ネット上で不特定多数の人たちからプロジェクトを進行するための資金を集める新しい金融の仕組みとして、最近何かと話題なクラウドファンディング。
特に日本では、資金を提供するかわりにリターンとしてサービスや物を贈る購入型クラウドファンディングの割合が高いと思います。有名なところではキングコング西野亮廣さんの「えんとつ町のプペル」プロジェクト、別府大分の「湯~園地」プロジェクトなど、一度は聞いたことのある人が多いのではないでしょうか。
クラウドファンディングは、先の東日本大震災での寄付型の普及や、芸能人が参加しはじめたことで一気に知名度をあげました。今まで良いアイディアをもっていても資金面の問題でプロジェクトを成し遂げられなかった人たちにとって、高いリスクを持たずに資金を集められるという仕組みは画期的なものだったはずです。
このような背景から広く認知されているクラウドファンディングですが、中には否定的な意見を持つ人たちもいることをご存知でしょうか。今回は、なぜそのような否定的な意見が出てくるのかについて考えてみようと思います。
この記事の目次
クラウドファンディングの否定的な意見
では、実際にツイッターで見つけた意見を見てみましょう。クラウドファンディングって要は乞食だよね。金くれたらちょっと踊ってみせるよって言うレベルの乞食みたいな行為だよね。カタカナで言ったら負い目が減った気になってるみたいだけど乞食だよね。恥ずかしいよね。
— ちらうら (@chiraura_xxx) 2017年11月1日
クラウドファンディングで資金集めって手法が流行った結果乞食まがいの行いがまかり通るようになってしまったな
— ルなんとか (@A_kinn0suKe) 2017年11月1日
クラウドファンディングの捉え方間違えている人って乞食みたいだなーって思った。あれが欲しい、どこどこに行きたい、だからみんなお金ちょーだい!って自分でしっかり働きなよ…自立しようよ。って思う(゜-゜)(。_。)なんかモヤモヤ~ん。
— ちゃんりー (@chanlee027) 2017年10月30日
一言で言うと、クラウドファンディングは、乞食みたいで貧乏臭くて見っともなくて嫌いだ。何も結果出してない奴が人から投資して貰おうなんて虫が良すぎる。まずは、自腹切ってリスク背負って、胸を張れる自分の作品作って、少しでも結果を出してからやれ!
— タカタイチロー (@takataichiro) 2017年8月31日
一番多い意見は「クラウドファンディングはお金を無心する乞食である」という意見です。

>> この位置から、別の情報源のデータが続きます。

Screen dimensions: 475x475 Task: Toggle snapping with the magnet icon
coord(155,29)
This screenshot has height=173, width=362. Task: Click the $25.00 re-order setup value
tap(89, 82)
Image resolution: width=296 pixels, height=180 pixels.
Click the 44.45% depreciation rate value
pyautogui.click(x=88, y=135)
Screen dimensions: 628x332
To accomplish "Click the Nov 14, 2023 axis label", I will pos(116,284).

そのほかにも、「自分で働いて稼いだ方が良い」「親に頼ればいい」「自分で資金を集められないなんて覚悟がたりない」などという厳しい意見も多くあります。
しかし、何かを始めようとするときには必ず批判する人たちが出てくるものです。批判するユーザーが存在しているからといって、システムそのものが悪いというわけではありません。しかし、「何となく気に入らない」ならまだしも、批判するからには何かしらの理由があるはずですよね。
確かに、クラウドファンディングはその手軽さから「商品が届かない」などの詐欺が起きる可能性は捨てきれません。しかし、それとは別に、実際には大きな問題を起こしていないにもかかわらず、クラウドファンディングで炎上してしまった事例も少なくありません。

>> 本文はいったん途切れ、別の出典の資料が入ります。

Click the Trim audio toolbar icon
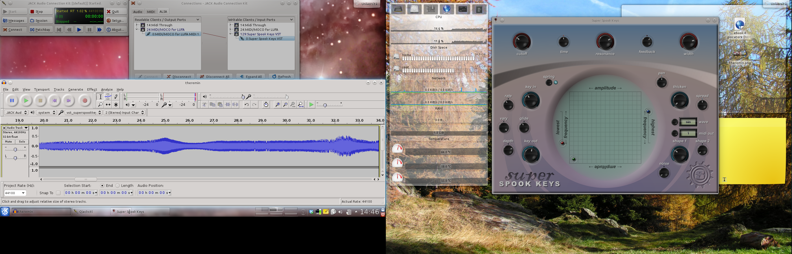 (228, 105)
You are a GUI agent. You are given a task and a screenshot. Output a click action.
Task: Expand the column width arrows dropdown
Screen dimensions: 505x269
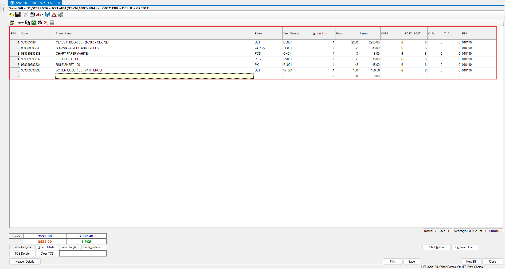point(21,23)
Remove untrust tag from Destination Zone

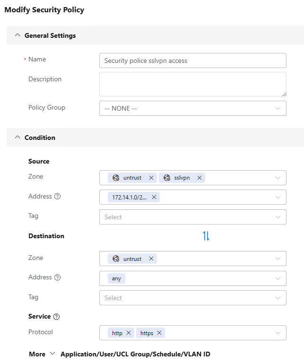point(151,259)
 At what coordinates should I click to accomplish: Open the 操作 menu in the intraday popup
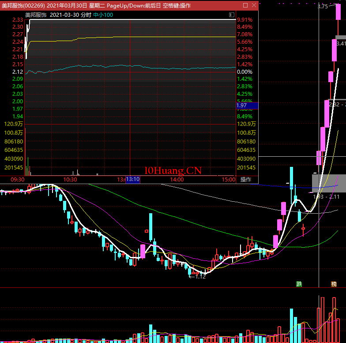tap(246, 180)
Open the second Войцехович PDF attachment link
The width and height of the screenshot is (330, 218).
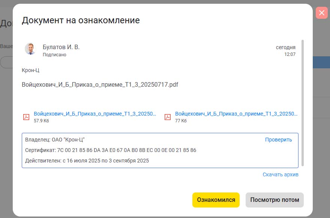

では、実際にこれまでクラウドファンディングで炎上した例を見てみましょう。
クラウドファンディングで炎上した例
女子大生の「夢バトン」プロジェクト

有名な事例で言うと、女子大生による「夢バトン」プロジェクトです。
これは、ある女子大生がスケッチブックを持って世界中を旅し、発展途上国の子供たちに自分の夢を描いてもらって夢のバトンを繋げる、というものでした。

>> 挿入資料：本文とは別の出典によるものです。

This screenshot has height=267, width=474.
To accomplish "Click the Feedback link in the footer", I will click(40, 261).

内容だけを見ればとても良いプロジェクトに思えますが、その募集金額にカメラ代、生活費などのプロジェクト内容に関係ない支出が含まれていたため、「自己満足で旅行がしたいだけでは」という批判が集まり、最終的にプロジェクトは中止されたのです。
ファッションYouTuberげんじ氏のブランド設立プロジェクト

これは、YouTubeで自身のファッションやコーディネートを発信し人気のあった「げんじ」氏が、自らのブランドを立ち上げる際にクラウドファンディングを利用したプロジェクト。
目標金額を大幅に超えた資金調達を達成しましたが、ブランドイメージとして発表したデザイン画が既存のブランドのカタログと似通っており、「模写(転用)したものでないか」という疑惑から炎上しました。
また、リターンに設定していたHPへの掲載権利を、HP権利者側に無許可で設定していたことも炎上の理由の一つに挙げられるでしょう。
「真木よう子」フォトマガジン出版プロジェクト

これは、女優の真木よう子さんが企画した「真木よう子、フォトマガジン出版プロジェクト」です。出版社を通さずにファンと一緒に写真集を作り、東京ビックサイトで行われる同人即売会「コミックマーケット93」で販売しようという取り組みでした。
コミックマーケットとは世界最大規模の同人誌即売会で、同人誌(自費出版本)を配布したり、コスプレを行ういわばオタクの祭典です。同人誌を販売する側(サークル)は抽選で選ばれますが、今年8月には叶姉妹がサークルとして参加したことで一般への認知度が高まったように思います。
真木よう子さんはまだ抽選が行われていない段階から自らの出版社をコミックマーケットで配布することを発表したことや、コミックマーケットで自費出版ではない物を売ること、また多くの参加者が一堂に会するコミックマーケットを「自身とファンとの交流場」として考えていた部分から非難を浴び、プロジェクトの中止が発表されました。
追記:炎上は続く…?クラウド出産ファンディング

そして、今最も注目を浴びたのが「クラウド出産ファンディング」でしょう。
これは発表には至りませんでしたが、プロジェクト主である大学生ブロガーのイシイ氏(@ishiko_141)が、生まれてくる子どものための出産費用をクラウドファンディングで集めるというもの。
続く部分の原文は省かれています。